Another goal of the research is to challenge the current gap between further education and university and inform young people about university-based research in a more fun and inclusive way. There is no uniform approach to preparing students for university life or informing them about the process of sociological research, and while some further education providers have excellent links with local universities, others do not. Also, as part of the project, members of the original Why We Post team visited schools to give talks and allow pupils to ask questions. Such outreach work, both in the UK and in Hong Kong, hopes to breakdown the perceived barrier between academic research and the realities of young people’s lives.

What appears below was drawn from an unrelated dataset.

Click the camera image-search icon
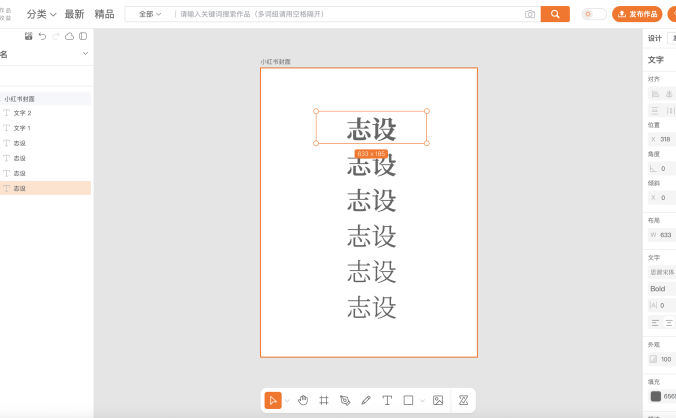The width and height of the screenshot is (676, 418). tap(529, 14)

Early results and future directions
The initial response to the project has been encouraging, with a higher level of interest in the resources than we expected. We have received requests from teachers of the A level from as far away as Colombia, New Zealand and America. Initial feedback suggests that teachers and pupils are using the resources in a variety of ways, for example, allowing pupils to work through them independently as well as using them in the classroom over multiple lessons, as part of the teaching content. Another way in which teachers are using the resources is as a form of revision. There is a project website which has links for parents and teachers explaining the resources as well as links to a range of activities for students to complete independently.
Moving forward, we are beginning to think about the potential that such a project may have for the involvement of parents. In the original Why We Post project, a UK headteacher described how their adoption of blogs as a means to share students’ classroom work with parents transformed parents’ relationship with the school. This video from the project outlines the case study in more depth:
A primary school using social media: transforming the relationships between teachers, parents and school children?
As numerous earlier blogs have argued, it is widely accepted that the more parents/carers participate in their children’s educational experiences, the better their children perform at school. This research provides opportunities for parents to engage with their children’s learning resources and reflect upon the universal and diverse issues experienced by parents and children all over the world with regards to social media. For example, to discuss the possible benefits of social media tools to enhance learning in and beyond the classroom through class WhatsApp groups.
Our hope is that, as a growing number of schools participate in our project, students will increasingly share their findings with other schools through our project website. We are learning too about how our resources are being used, as they are designed so that there are a variety of ways to bring them into the classroom or private study time. Some further education providers are already using and adapting the materials in unanticipated, innovative ways, for example, as part of independent student work, or as a revision activity. Therefore we are eager to get specific feedback on how these developments are being received by parents, students and teachers alike so that we can design a wider range of resources over the coming year.